PROBLEM REQUIREMENTS: From the line that contains "Click the pencil icon on last CNAME row" to the last line of the data below, transcribe every line exactly. Do not include the pictures.

Screenshot grounding data:
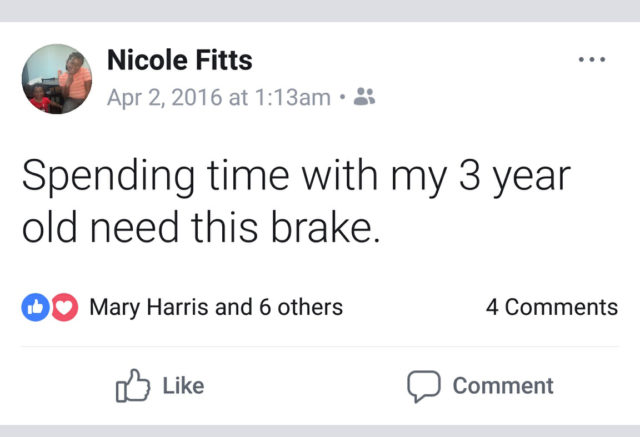Screen dimensions: 640x437
Task: Open the Nicole Fitts profile name link
Action: click(180, 60)
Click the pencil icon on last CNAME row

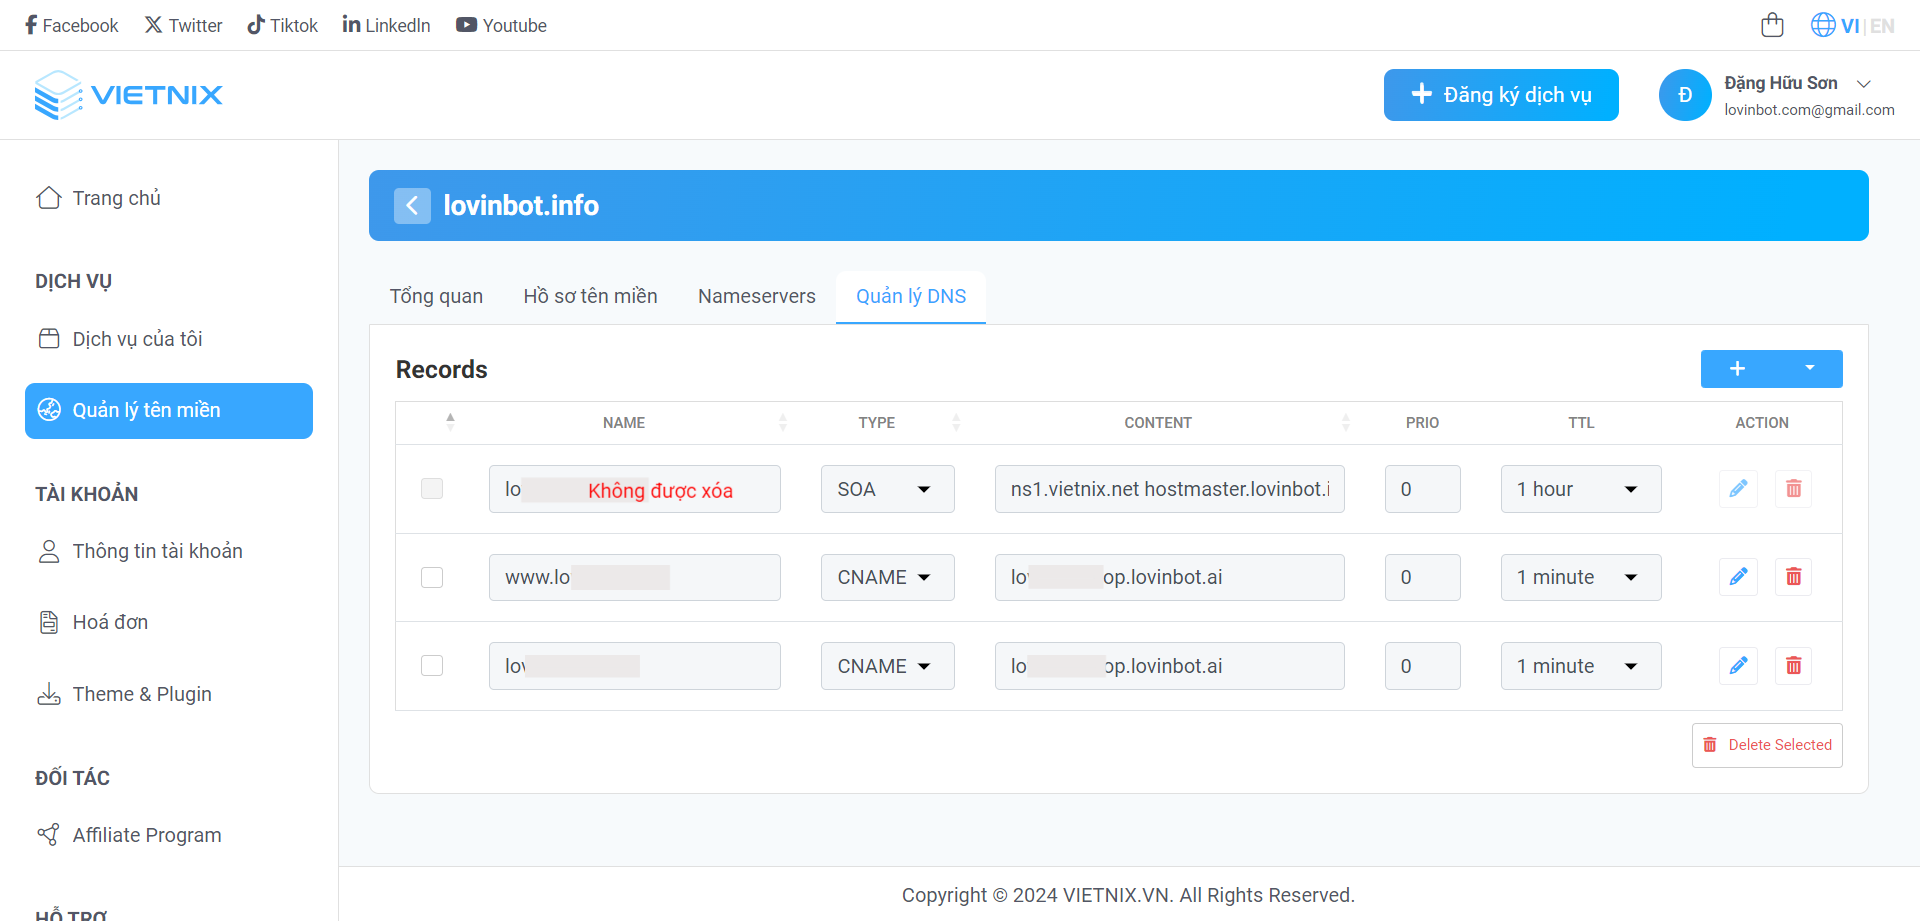(x=1738, y=666)
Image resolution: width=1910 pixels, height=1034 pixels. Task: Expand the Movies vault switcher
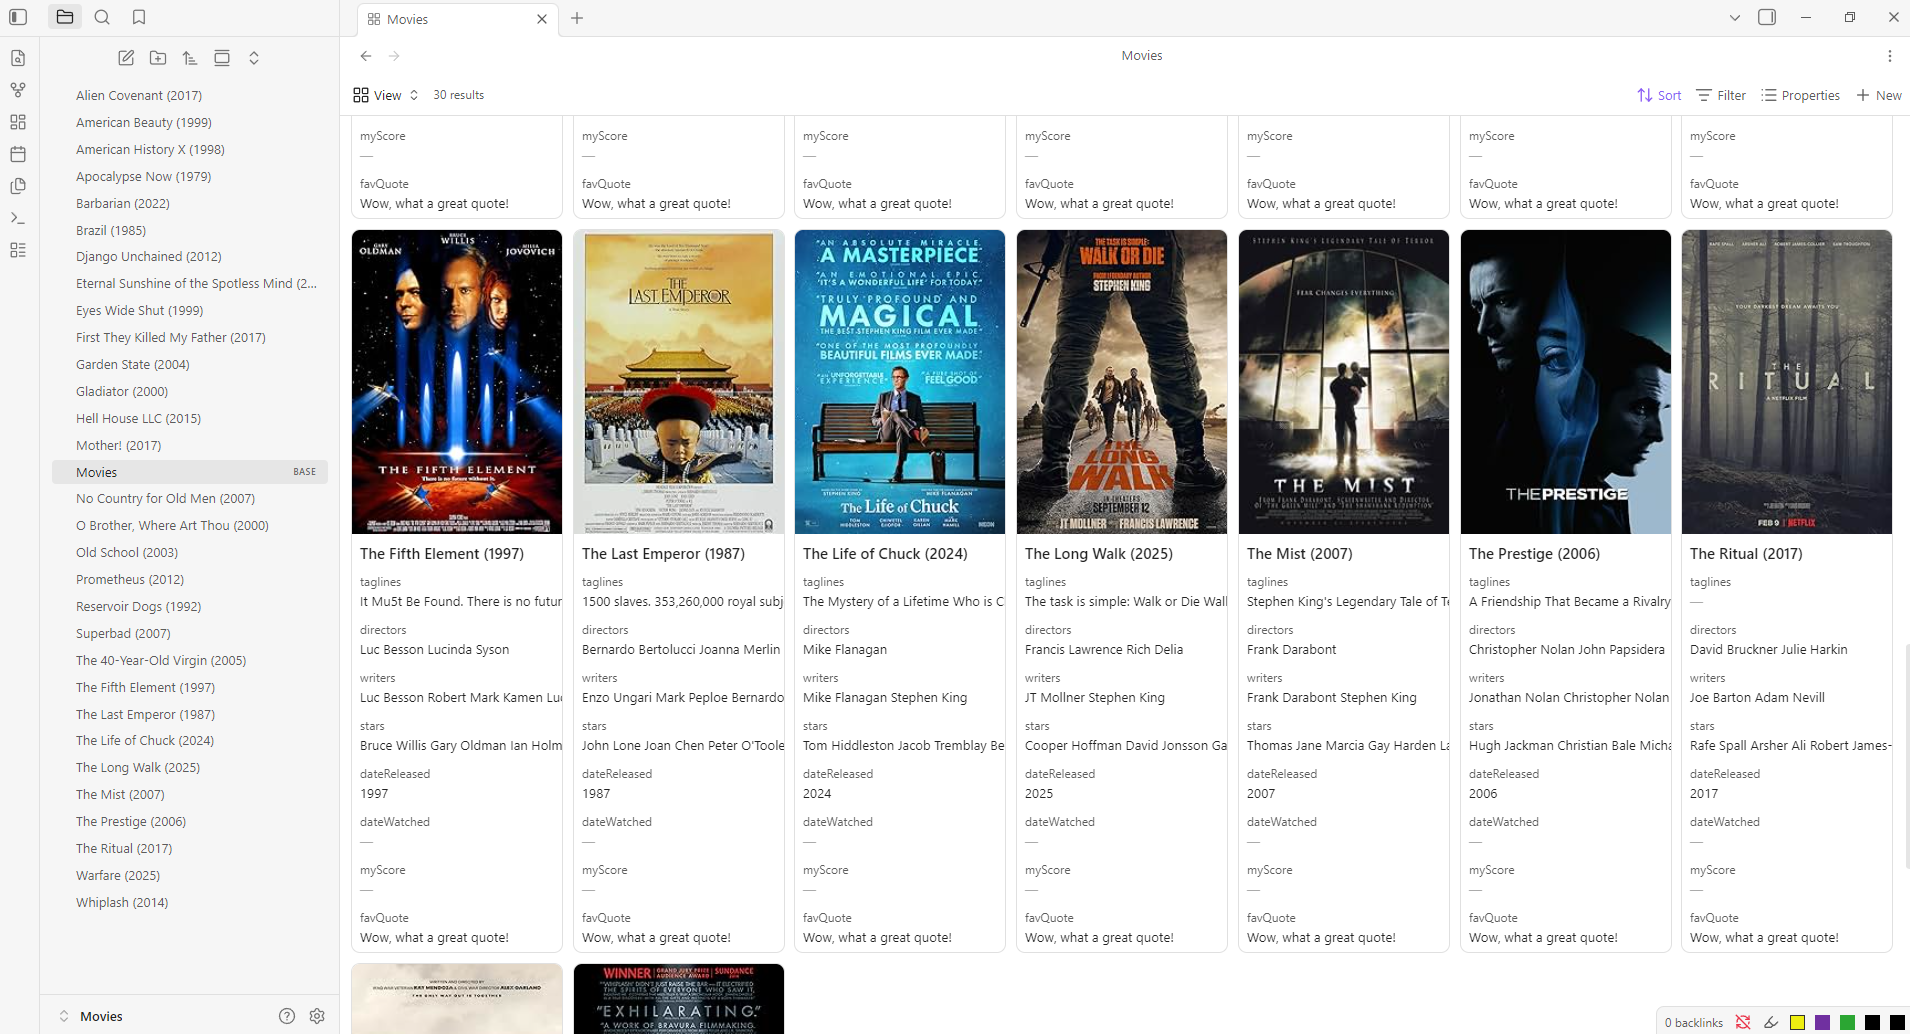pyautogui.click(x=90, y=1016)
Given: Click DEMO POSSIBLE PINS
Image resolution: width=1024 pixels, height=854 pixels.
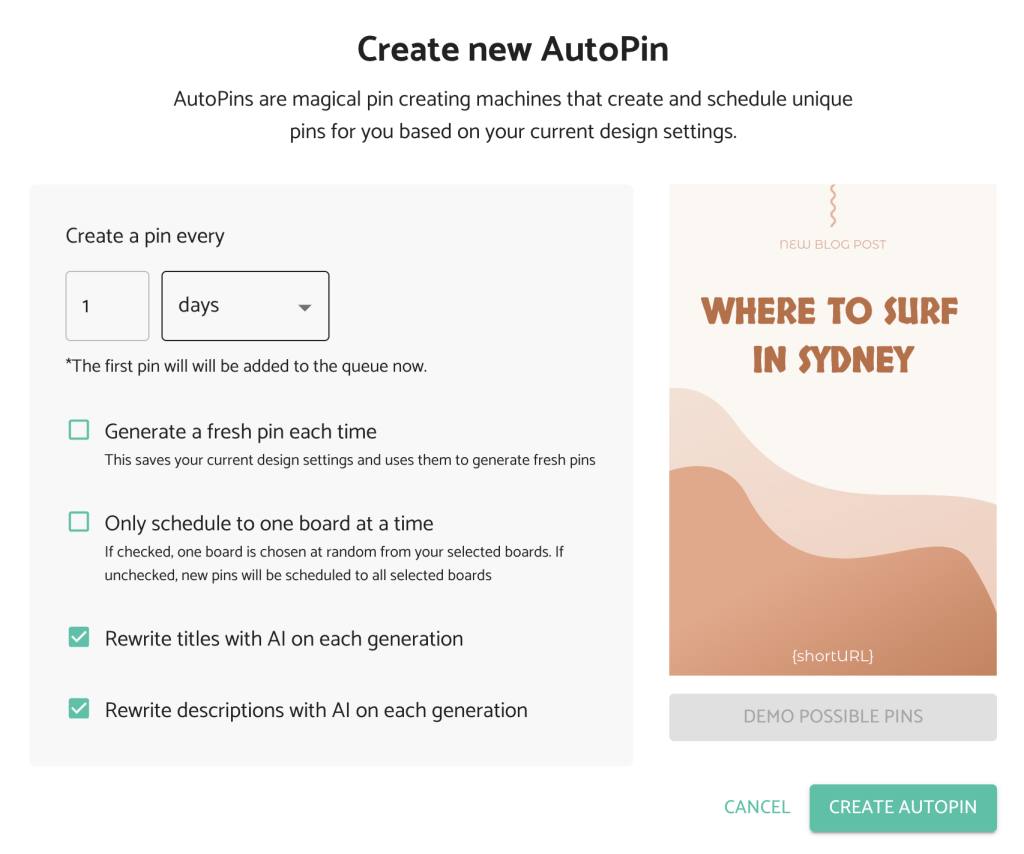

RESULT FOR THIS TASK:
Click the pencil icon on last CNAME row

(x=1738, y=666)
Image resolution: width=1910 pixels, height=1034 pixels. Task: Expand the Movies vault switcher
pyautogui.click(x=90, y=1016)
Given: Click DEMO POSSIBLE PINS
Image resolution: width=1024 pixels, height=854 pixels.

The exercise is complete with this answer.